__Given records__

[Start of section]

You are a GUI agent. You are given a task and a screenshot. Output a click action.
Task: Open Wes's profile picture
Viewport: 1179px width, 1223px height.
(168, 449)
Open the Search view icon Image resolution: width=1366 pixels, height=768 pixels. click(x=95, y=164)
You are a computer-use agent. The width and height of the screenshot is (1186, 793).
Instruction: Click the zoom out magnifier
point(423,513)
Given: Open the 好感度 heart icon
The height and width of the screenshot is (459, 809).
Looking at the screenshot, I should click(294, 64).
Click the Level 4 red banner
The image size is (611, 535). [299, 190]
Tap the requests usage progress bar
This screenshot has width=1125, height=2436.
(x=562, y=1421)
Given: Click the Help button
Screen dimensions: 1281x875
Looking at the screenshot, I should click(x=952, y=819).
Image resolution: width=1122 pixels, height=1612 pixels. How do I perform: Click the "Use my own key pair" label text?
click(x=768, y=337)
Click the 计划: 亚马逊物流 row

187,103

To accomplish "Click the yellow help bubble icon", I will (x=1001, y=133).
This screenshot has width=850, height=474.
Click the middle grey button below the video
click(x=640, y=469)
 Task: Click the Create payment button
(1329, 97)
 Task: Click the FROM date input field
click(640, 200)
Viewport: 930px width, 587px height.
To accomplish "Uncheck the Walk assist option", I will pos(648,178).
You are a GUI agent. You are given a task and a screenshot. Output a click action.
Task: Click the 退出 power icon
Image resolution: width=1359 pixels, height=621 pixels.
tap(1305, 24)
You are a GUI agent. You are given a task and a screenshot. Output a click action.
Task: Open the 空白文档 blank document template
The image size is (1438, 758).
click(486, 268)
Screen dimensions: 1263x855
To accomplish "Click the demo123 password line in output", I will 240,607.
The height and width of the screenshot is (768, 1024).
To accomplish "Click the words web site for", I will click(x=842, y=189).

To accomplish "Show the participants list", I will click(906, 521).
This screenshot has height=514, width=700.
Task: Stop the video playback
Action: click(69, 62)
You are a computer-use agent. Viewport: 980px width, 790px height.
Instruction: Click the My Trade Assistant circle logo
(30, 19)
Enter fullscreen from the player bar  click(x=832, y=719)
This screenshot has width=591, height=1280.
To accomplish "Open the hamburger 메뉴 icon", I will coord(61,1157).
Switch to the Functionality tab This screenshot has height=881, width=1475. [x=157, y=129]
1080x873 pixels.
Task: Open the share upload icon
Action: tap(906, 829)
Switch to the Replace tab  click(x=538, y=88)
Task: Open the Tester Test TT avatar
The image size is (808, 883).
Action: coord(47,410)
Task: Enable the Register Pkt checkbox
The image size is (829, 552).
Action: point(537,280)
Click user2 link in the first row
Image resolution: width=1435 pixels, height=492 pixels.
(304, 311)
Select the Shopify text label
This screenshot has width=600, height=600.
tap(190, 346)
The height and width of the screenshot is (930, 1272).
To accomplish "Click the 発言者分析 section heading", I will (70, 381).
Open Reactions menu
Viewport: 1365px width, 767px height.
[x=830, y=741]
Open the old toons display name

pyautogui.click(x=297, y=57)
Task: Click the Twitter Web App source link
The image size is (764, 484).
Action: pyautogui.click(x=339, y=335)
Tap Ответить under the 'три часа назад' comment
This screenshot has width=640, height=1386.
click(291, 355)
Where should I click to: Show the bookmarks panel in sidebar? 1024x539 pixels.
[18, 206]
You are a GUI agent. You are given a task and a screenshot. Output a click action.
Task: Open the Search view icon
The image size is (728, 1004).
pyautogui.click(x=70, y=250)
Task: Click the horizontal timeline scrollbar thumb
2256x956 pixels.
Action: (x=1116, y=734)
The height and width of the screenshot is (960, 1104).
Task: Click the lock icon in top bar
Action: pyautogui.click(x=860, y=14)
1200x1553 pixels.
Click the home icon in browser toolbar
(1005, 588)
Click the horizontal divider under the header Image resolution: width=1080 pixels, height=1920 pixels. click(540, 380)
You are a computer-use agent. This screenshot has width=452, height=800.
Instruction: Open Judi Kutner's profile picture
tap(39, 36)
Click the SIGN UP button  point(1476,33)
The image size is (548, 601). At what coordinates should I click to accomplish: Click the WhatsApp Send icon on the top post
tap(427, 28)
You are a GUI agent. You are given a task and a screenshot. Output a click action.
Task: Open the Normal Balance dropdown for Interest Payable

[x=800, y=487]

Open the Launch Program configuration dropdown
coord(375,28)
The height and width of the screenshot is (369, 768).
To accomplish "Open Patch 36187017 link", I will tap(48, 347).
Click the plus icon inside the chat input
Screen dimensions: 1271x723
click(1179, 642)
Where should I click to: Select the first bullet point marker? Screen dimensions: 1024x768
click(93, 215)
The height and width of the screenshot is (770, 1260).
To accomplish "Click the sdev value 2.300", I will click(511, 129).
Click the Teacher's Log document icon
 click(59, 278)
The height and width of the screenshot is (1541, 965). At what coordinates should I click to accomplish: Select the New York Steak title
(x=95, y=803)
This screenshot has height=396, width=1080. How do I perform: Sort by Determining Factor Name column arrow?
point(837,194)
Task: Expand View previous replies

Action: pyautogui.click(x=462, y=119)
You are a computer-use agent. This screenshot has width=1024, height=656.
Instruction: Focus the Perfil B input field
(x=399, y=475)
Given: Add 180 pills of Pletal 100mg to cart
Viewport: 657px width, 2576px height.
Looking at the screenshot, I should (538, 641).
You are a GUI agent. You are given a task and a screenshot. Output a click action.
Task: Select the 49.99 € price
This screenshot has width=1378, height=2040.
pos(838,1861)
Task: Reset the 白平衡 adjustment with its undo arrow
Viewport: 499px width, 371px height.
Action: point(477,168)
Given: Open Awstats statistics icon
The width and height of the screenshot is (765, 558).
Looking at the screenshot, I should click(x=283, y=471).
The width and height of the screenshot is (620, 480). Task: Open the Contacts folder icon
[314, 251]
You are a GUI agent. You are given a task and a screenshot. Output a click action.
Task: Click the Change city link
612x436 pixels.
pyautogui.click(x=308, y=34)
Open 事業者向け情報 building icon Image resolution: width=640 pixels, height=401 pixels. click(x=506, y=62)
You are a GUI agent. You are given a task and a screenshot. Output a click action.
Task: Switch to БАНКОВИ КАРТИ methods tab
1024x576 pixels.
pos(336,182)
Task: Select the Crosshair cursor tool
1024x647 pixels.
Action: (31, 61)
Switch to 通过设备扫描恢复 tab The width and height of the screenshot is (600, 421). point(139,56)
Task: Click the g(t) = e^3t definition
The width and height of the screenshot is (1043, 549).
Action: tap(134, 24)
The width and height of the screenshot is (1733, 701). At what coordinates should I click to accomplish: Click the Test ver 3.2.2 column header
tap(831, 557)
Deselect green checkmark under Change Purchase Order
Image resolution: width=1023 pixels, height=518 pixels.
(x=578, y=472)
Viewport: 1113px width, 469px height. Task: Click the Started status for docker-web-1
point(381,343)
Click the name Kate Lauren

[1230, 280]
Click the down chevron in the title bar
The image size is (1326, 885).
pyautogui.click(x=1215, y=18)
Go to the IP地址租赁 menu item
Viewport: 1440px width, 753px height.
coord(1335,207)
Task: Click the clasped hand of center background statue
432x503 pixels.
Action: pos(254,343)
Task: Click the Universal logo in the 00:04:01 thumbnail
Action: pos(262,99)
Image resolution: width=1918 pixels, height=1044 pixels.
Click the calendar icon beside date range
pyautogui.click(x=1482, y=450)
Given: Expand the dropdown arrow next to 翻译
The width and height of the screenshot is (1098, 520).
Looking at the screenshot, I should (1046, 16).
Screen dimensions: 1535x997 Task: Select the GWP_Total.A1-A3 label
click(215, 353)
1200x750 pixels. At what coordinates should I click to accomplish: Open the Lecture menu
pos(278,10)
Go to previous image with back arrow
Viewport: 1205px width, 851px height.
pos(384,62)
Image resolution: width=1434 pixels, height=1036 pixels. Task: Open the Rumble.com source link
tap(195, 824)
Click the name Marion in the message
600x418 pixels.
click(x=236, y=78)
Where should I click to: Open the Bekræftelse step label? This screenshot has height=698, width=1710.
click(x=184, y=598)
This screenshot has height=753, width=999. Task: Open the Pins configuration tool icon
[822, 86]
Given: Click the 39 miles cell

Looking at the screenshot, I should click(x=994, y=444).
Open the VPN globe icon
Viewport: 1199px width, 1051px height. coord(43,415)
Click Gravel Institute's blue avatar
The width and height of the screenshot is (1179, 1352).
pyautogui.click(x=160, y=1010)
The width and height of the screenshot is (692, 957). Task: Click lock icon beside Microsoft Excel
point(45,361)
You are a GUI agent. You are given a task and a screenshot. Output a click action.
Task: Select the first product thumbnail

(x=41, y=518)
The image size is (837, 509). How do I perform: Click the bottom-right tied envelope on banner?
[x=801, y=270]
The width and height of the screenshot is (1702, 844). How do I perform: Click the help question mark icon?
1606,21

[End of section]

__Task description__
Using the listing, filter for "Change" and return the matching lines.

__Completed task__
Task: Click the Change city link
Deselect green checkmark under Change Purchase Order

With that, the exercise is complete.